JpGU-AGU Joint Meeting 2020

Presentation information

[E] Poster

M (Multidisciplinary and Interdisciplinary) » M-IS Intersection

[M-IS07] Aqua planetology

convener:Yasuhito Sekine(Earth-Life Science Insitute, Tokyo Institute of Technology), Hidenori Genda(Earth-Life Science Institute, Tokyo Institute of Technology), Keisuke Fukushi(Institute of Nature & Environmental Technology, Kanazawa University), Tomohiro Usui(Japan Aerospace Exploration Agency)

[MIS07-P03] H2-rich hydrothermal environment in the Enceladus’ subsurface ocean

*Takazo Shibuya1, Sota Numaho1,2, Hisahiro Ueda1, Sakiko Kikuchi1, Yutaro Takaya3, Takuya Saito1, Mariko Abe1, Masaru Tomita2, Ken Takai1 (1.Japan Agency for Marine-Earth Science and Technology, 2.Keio University, 3.Waseda University)

Saturn's icy moon Enceladus has a global ocean beneath the icy crust and is presently discharging water-vapor plume from its south pole. The discovery of silica nanoparticles derived from the plume strongly suggested the presence of ongoing seafloor hydrothermal activities hosted by chondritic rocky core (Hsu et al., 2015; Sekine et al., 2015). Furthermore, the Cassini spacecraft detected molecular hydrogen (H2) from the plume, which pointed to the energetic habitability of H2-utilizing living forms sustained by the hydrothermal serpentinization of the rocky core (Waite et al., 2017). In this work, we conducted a hydrothermal experiment using synthetic metal-free chondrite and alkaline fluids at 200 °C, 200 bars to assess (1) whether the serpentinization of rocky core has the potential to satisfy the observed hydrogen flux from the subsurface ocean to the space and (2) the habitability of H2-utilizing living forms based on the H2 concentration of potential hydrothermal fluid generated in the seafloor hydrothermal systems.

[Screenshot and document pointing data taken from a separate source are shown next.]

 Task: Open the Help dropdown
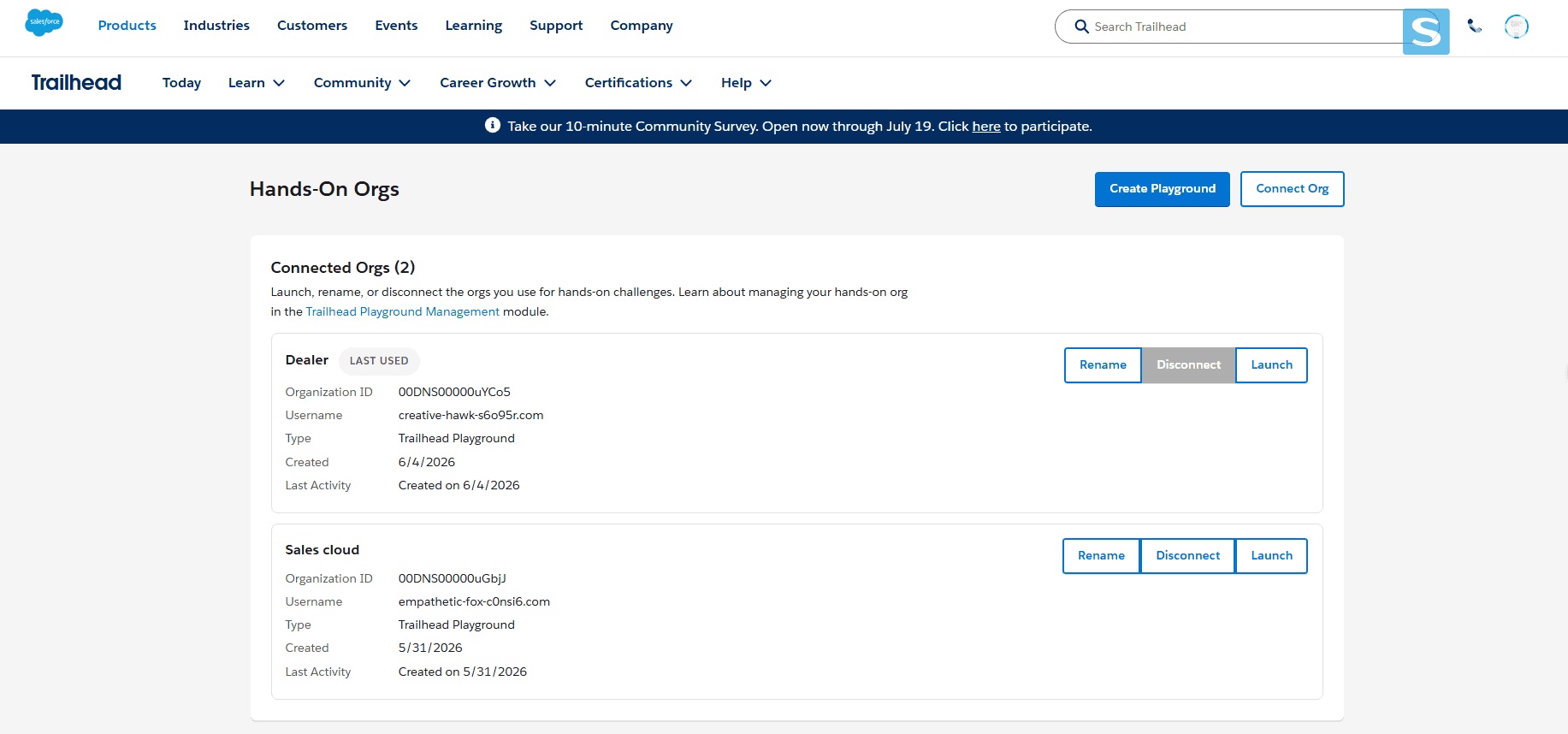(746, 83)

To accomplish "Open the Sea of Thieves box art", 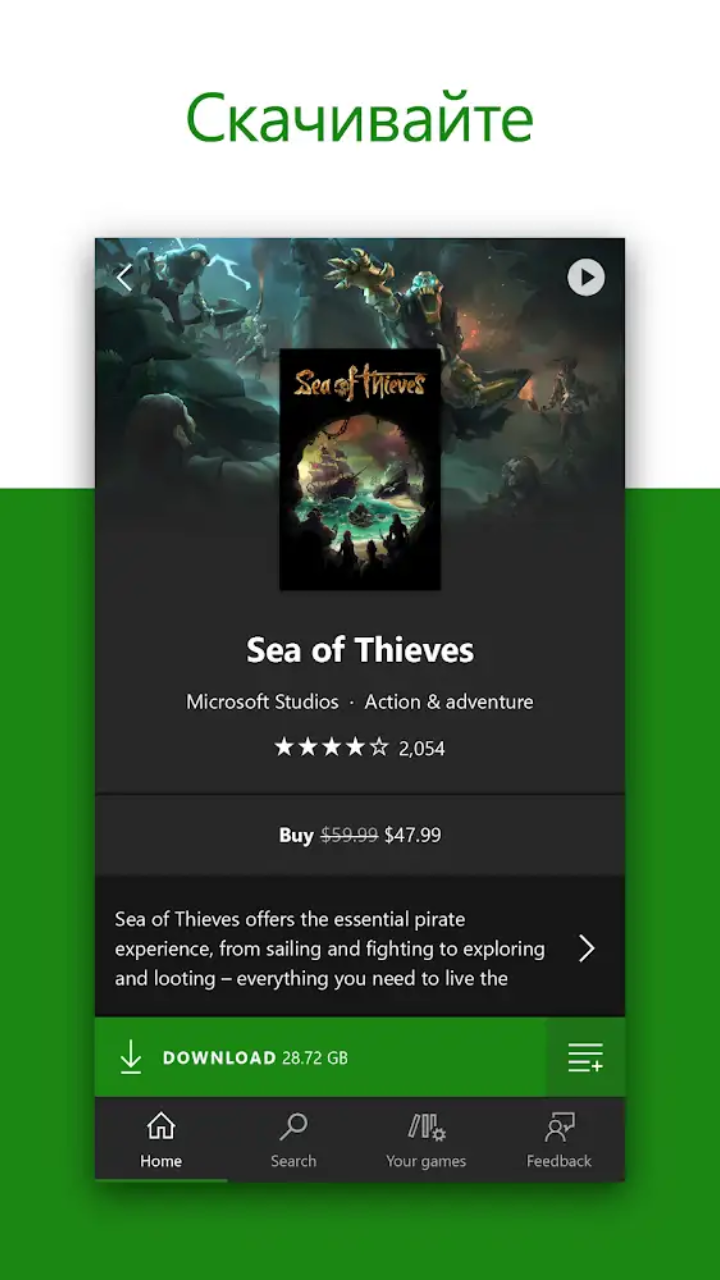I will pyautogui.click(x=360, y=469).
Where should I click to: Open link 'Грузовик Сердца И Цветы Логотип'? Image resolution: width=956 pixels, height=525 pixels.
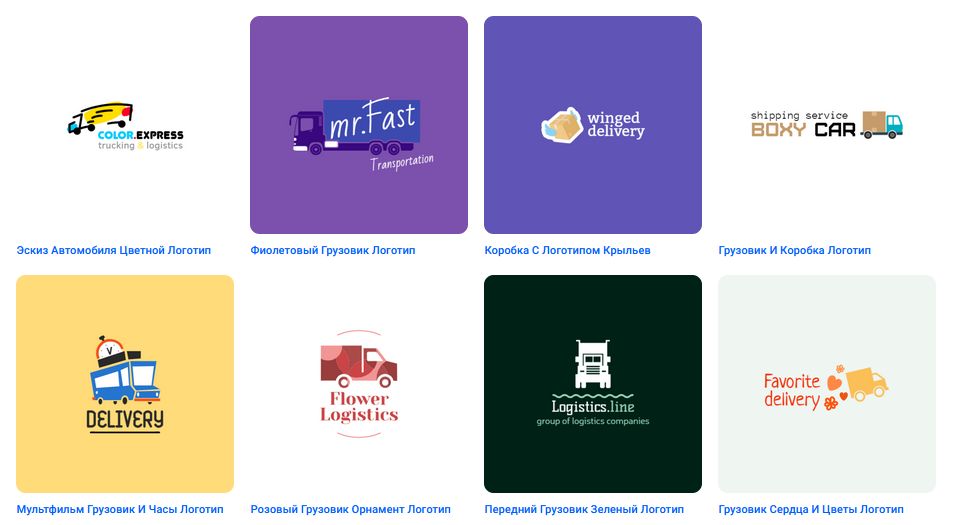pyautogui.click(x=811, y=510)
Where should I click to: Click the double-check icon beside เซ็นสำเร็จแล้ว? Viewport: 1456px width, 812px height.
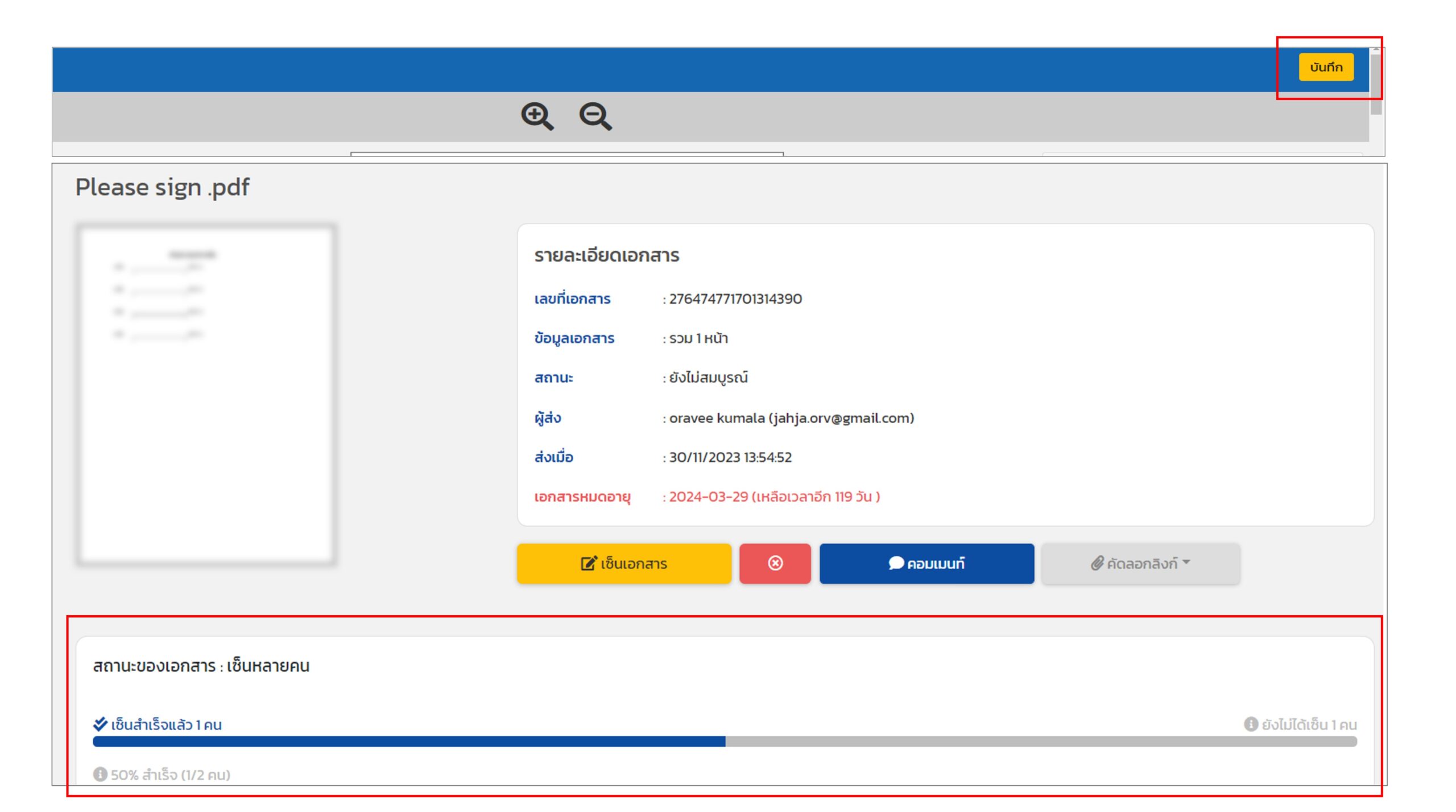click(100, 724)
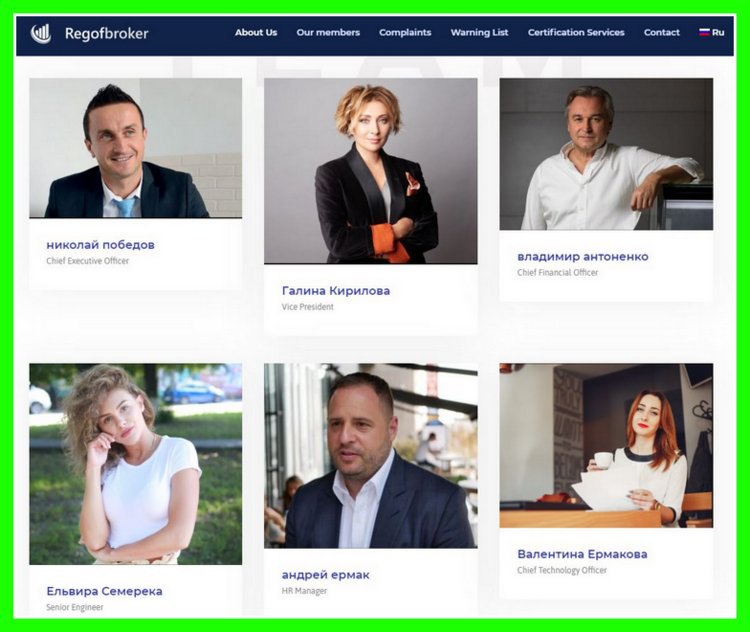
Task: Go to the Complaints section
Action: [405, 33]
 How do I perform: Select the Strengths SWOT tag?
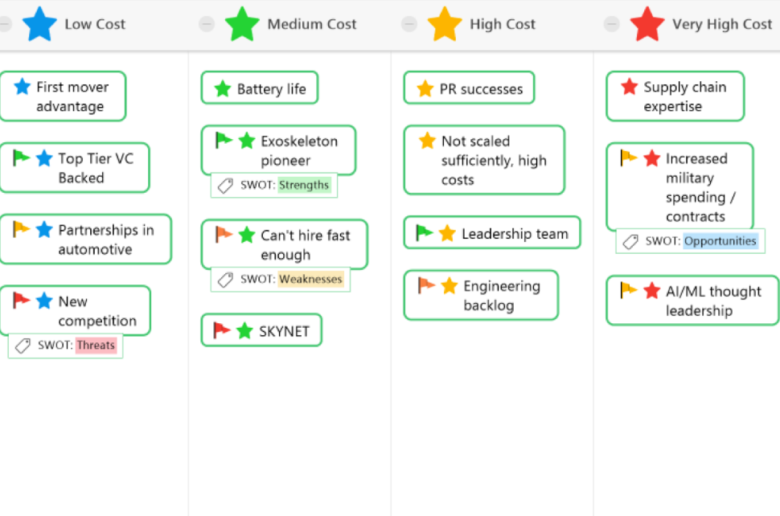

The results show that the H2 concentration in the fluid increased up to 14.6 mmol/kg 5,760 hours after the beginning of the experiment, which indicates that water-chondrite reactions likely generate H2-rich hydrothermal fluid. 3D tidal heating simulations indicates that more than 10 GW of heat can be generated by tidal friction and that water transport in the tidally heated permeable core can also generate hotspots (1–5 GW) at the seafloor in the south pole region (Choblet et al., 2017). If it is assumed that the heat flux of hotspots is totally carried by 200-degree C hydrothermal venting, the H2 flux at the south pole seafloor is estimated to be 5.2×10^8–2.6×10^9 mol/year, corresponding to 10–260 % of the H2 flux (1–5×10^9 mol/year) observed by Cassini spacecraft. Therefore, the observed H2 flux can be partially or completely explained by hydrothermal activities near the south pole hotspots. Of course, if lower-temperature but global hydrothermal activities are present, the seafloor water-chondrite reactions would sufficiently account for the observed H2 flux.

The high H2 concentration of fluid in the experiment corresponds to those of peridotite-hosted seafloor hydrothermal systems on Earth. Considering that hydrogenotrophic methanogens certainly exist in most of the terrestrial peridotite-hosted hydrothermal systems, the results suggest that the hydrothermal systems on Enceladus are capable of sustaining hydrogenotrophic methanogenesis if temperature of venting hydrothermal fluids is close to 200 degrees C. Further water-chondrite experiments at temperatures lower than 200 degrees C would provide more constraints on the temperature of hydrothermal systems and the habitability of H2-utilizing living forms within Enceladus.